### [SOURCE EXCERPT]
##############################

In practice we could use an analytical solution for this posterior distribution (the Beta distribution, by virtue of it being a conjugate prior for the Binomial); however, here we can just do it via a crude numerical estimate.

p.theta = dbeta(thetas, 2, 2)
p.theta = p.theta/sum(p.theta)
p.data = sum(lik.theta*p.theta)
p.theta.data = lik.theta*p.theta / p.data
p.theta.data.uni = lik.theta/sum(lik.theta)

ggplot(rbind(data.frame(theta=thetas, probability=p.theta, whichone="beta prior"),
              data.frame(theta=thetas, probability=p.theta.data, whichone="posterior (beta)"),
              data.frame(theta=thetas, probability=p.theta.data.uni, whichone="posterior (uniform)")), 
      aes(theta, probability, color=whichone))+geom_line()

thetas[which(p.theta.data == max(p.theta.data))] # Maximum a posteriori
## [1] 0.75

Note that
(a) the posterior distribution under a uniform prior (which is just the normalized likelihood), has the same shape and peak as just the likelihood function,
(b) the posterior under a non-uniform prior gives us an estimate somewhere between the likelihood and the prior.

Here the the maximum a posteriori (MAP) estimate is 0.75; we would write this as \(\hat \theta_{MAP} = 0.75\). (the MAP estimate under a uniform prior gives us the same estimate as the maximum likelihood).

Estimators

While the two approaches we have described are general, all-purpose methods to obtain ML and MAP estimates, typically, we will not work through all of this. Instead we will use special types of statistics (again, statistics meaning “functions of the data”) which someone else has proven to yield the appropriate estimates: these are called estimators. For instance, \(k/n\) is a maximum likelihood estimator for the Bernoulli/Binomial \(\theta\), in the sense that it will always give the \(\theta\) value which maximizes \(\mathcal{L}(D|\theta)\). The sample mean (which we will get to later) \(\bar x = \sum_{i=1}^n x_i / n\) is the maximum likelihood estimator for the mean (\(\mu\)) when we assume the data come from a Gaussian, because, again, it will always maximize the Gaussian likelihood. So, estimators are functions of the data that yield useful estimates.

Not all estimators map neatly on to the ML estimate, and sometimes this is quite desirable. For instance, the maximum likelihood estimate of the variance is biased because of the skewed shape of the likelihood function for variance. In this case, a different estimator is used (which can be thought of as a correction to the ML estimate).

Interval Estimates

Our point estimates, \(\hat \theta_{ML}\) and \(\hat \theta_{MAP}\), are not particularly useful on their own, because they are bound to have some error/uncertainty due to sampling variability. In other words: if we flip the same coin 10 more times, we will get different outcomes, and the number of heads will not be exactly 8; thus, the 8/10 estimate from our data arises from the idiosyncrasies of our specific sample. Consequently, instead of providing a single best guess (a point) as an estimate, it is usually preferable to provide a range (interval) of guesses around our best estimate, to indicate the expected precision of our estimate. Usually these are expressed as a percentage (e.g., a 95% interval). And for the general case we will often refer to a \(100*q\%\) interval (where \(q\) is between 0 and 1).

##############################

### [EXERCISE TASKS]
[A] According to the estimation excerpt, what is the maximum a posteriori estimate of theta?
[B] In the estimation excerpt, list every distinct variable name that the R code assigns a value to with "=".
[C] Based on the estimation excerpt, why is it usually better to give an interval instead of a single point estimate?

### [SOURCE DATA]

##############################

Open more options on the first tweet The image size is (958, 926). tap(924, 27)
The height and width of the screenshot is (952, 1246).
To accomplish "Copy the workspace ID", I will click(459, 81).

##############################

### [RESULTS OF THE EXERCISE]
[A] 0.75

[B] p.theta, p.data, p.theta.data, p.theta.data.uni

[C] Point estimates carry error or uncertainty from sampling variability. Flipping the same coin 10 more times would give a different number of heads, so the 8/10 estimate reflects the quirks of that specific sample. An interval around the best estimate shows how precise that estimate is expected to be.